:: What you need to do ::
Report all lines of the records that contain "will".

:: Information provided ::
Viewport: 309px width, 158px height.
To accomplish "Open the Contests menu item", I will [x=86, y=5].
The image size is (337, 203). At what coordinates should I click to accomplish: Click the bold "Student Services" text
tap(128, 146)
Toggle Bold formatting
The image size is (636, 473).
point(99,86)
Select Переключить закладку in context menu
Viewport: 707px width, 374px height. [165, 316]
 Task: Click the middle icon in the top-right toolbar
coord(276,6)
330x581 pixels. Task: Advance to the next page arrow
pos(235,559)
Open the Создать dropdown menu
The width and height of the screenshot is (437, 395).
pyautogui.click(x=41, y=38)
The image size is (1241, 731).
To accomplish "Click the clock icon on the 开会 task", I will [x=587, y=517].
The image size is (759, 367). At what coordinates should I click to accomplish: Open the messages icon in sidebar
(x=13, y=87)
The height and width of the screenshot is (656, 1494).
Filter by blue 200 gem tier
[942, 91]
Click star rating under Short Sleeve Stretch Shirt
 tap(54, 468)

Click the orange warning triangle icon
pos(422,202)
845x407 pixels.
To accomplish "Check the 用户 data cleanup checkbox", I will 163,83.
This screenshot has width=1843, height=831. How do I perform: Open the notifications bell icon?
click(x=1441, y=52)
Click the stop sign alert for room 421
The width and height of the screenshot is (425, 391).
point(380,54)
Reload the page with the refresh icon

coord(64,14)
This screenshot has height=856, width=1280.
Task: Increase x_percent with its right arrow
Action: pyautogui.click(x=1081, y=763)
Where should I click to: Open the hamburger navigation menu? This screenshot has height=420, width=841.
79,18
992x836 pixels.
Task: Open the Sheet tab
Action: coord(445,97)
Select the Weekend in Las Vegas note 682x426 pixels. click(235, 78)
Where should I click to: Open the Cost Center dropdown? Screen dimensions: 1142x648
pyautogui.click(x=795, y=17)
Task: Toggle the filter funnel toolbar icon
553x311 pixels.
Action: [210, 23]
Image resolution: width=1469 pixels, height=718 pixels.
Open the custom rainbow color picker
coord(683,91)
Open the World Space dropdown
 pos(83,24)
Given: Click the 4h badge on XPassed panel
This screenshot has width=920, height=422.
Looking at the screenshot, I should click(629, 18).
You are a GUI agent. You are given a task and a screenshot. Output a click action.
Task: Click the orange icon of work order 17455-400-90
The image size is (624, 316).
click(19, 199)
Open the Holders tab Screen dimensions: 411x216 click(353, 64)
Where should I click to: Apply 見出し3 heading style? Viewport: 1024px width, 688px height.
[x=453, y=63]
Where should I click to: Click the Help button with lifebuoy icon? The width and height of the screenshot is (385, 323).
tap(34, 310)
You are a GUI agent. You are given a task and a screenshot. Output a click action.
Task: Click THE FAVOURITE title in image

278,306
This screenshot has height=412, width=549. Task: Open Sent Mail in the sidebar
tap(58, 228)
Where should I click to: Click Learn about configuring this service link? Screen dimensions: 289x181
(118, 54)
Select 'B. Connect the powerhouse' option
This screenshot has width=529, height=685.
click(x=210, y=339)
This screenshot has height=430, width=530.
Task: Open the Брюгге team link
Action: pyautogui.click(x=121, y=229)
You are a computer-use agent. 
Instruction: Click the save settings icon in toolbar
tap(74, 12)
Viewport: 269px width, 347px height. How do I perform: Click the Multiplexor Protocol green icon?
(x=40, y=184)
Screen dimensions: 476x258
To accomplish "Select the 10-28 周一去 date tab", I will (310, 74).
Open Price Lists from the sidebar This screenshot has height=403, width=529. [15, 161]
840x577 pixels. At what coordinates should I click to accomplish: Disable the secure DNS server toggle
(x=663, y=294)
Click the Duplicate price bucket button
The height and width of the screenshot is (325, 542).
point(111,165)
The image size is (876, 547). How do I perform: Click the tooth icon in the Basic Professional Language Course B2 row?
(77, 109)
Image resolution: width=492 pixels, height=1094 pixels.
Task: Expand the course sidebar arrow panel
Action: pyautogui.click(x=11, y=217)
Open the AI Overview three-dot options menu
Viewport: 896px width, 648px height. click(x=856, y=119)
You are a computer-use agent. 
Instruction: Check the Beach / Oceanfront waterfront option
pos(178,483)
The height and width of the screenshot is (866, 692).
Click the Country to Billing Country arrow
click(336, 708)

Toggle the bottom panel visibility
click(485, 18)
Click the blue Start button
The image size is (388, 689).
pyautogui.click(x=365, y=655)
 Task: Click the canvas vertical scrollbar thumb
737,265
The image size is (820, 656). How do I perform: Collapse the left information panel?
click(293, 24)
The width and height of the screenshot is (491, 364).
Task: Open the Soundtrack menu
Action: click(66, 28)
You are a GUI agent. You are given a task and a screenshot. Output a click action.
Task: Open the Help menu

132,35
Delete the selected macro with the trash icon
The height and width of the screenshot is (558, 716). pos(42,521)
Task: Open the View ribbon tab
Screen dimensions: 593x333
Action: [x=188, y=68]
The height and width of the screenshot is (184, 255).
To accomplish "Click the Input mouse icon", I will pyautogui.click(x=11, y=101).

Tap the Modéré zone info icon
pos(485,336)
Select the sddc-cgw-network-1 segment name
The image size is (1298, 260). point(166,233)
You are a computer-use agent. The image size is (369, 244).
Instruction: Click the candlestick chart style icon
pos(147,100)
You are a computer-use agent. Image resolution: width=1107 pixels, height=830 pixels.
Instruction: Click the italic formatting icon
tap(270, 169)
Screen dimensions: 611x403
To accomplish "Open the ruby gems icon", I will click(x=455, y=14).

:: Response to the exercise ::
To accomplish "Open the Contests menu item", I will [x=86, y=5].
To accomplish "Click the clock icon on the 开会 task", I will [x=587, y=517].
To accomplish "Check the 用户 data cleanup checkbox", I will 163,83.
To accomplish "Select the 10-28 周一去 date tab", I will (310, 74).
To accomplish "Click the Input mouse icon", I will pyautogui.click(x=11, y=101).
To accomplish "Open the ruby gems icon", I will click(x=455, y=14).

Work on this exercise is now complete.